The Myth of ‘Cultural Appropriation’
Even our own stories don’t belong to us
Indeed, if one were to criticize them as political art, it would not be for expressing controversial positions. Just the opposite: Among the visitors to the Whitney Biennial or the Walker Art Center, the antiracism to which all these artists are committed is almost uncontested, and their politics could more plausibly be characterized as anodyne than outrageous.

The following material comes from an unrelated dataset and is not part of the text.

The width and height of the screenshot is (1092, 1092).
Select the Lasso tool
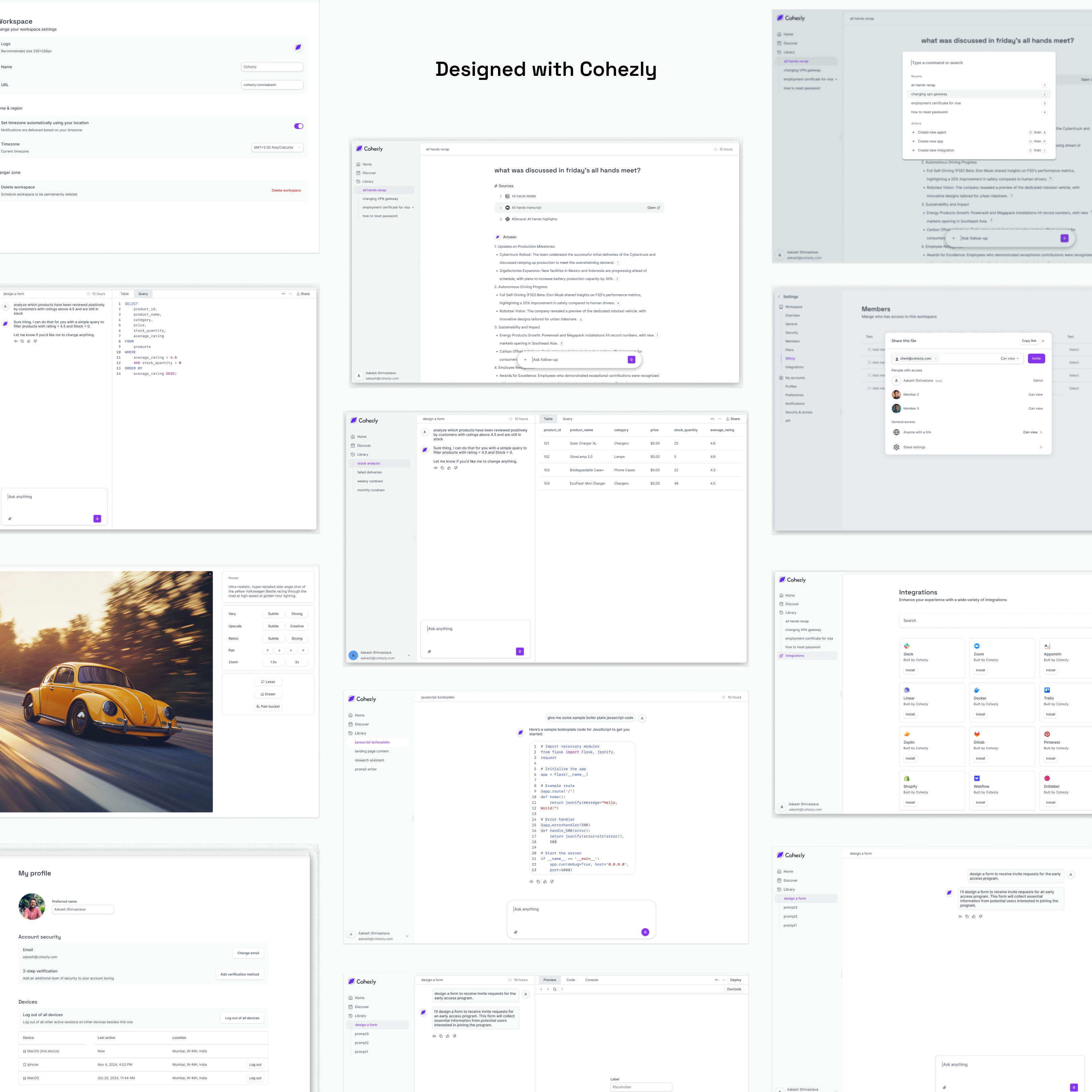[x=269, y=681]

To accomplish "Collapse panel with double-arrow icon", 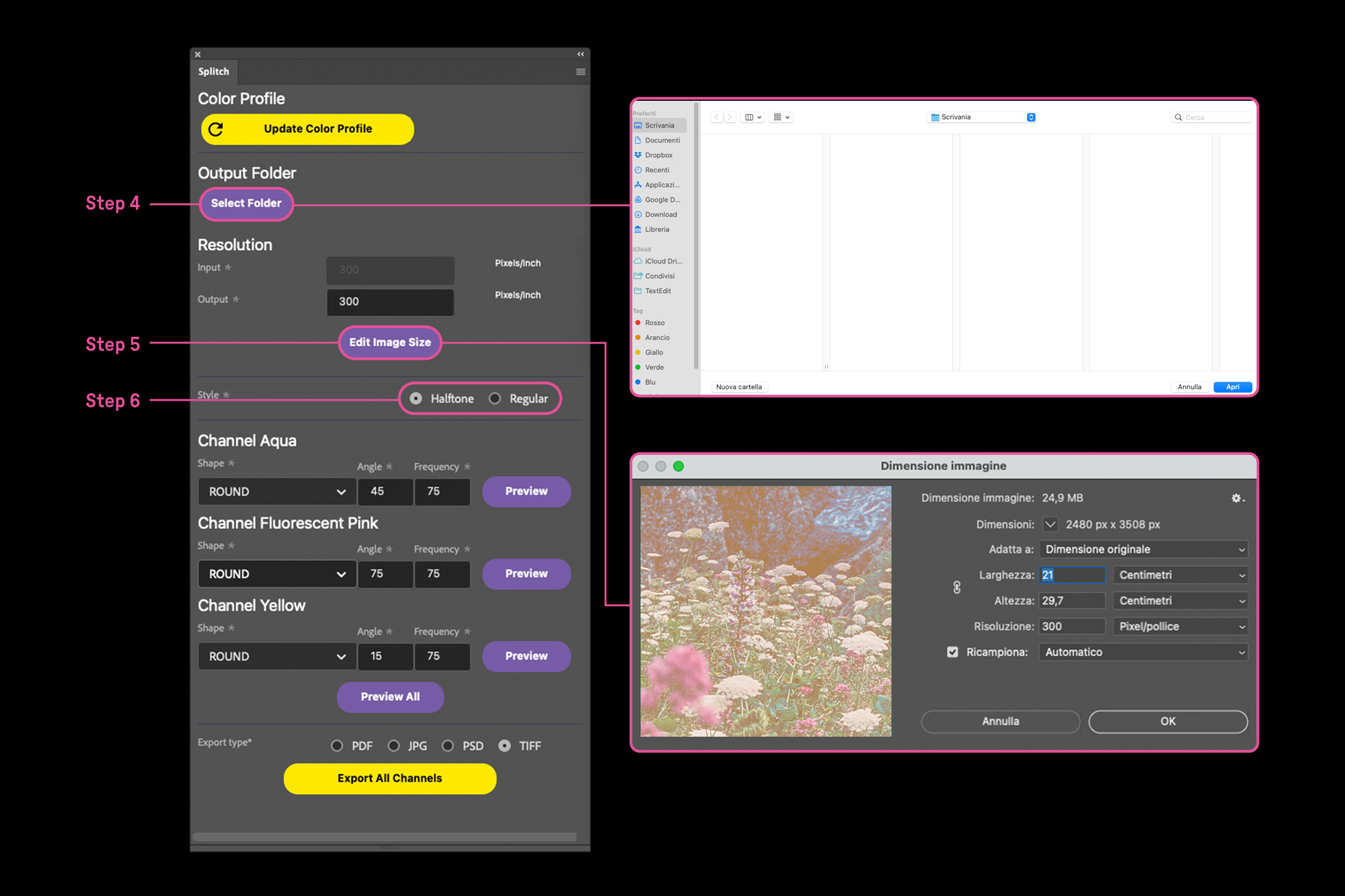I will coord(580,54).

So what got them in trouble? It wasn’t a belief in white supremacy; it was their embodiment of white privilege, the privilege that enabled them to treat something that didn’t belong to them as if it did. “Not Your Story” read a sign at the Walker Art Center, in Minneapolis, protesting “Scaffold.” “The subject matter is not Schutz’s,” wrote Hannah Black in her open letter to the curators of the Whitney Biennial. The idea here is that when white artists seek to “imagine other peoples, other cultures, other identities,” as Hal Niedzvicki (a former editor of the journal of the Canadian Writers Union) recently urged all writers to do, what they’re really doing is less imagining other cultures than stealing from them. And, as the Equity Task Force of that same union put it in protest of Niedzvicki’s editorial: “The theft of voice, stories, culture, and identity are part of a long-standing settler agenda for cultural genocide and cannot be treated lightly.”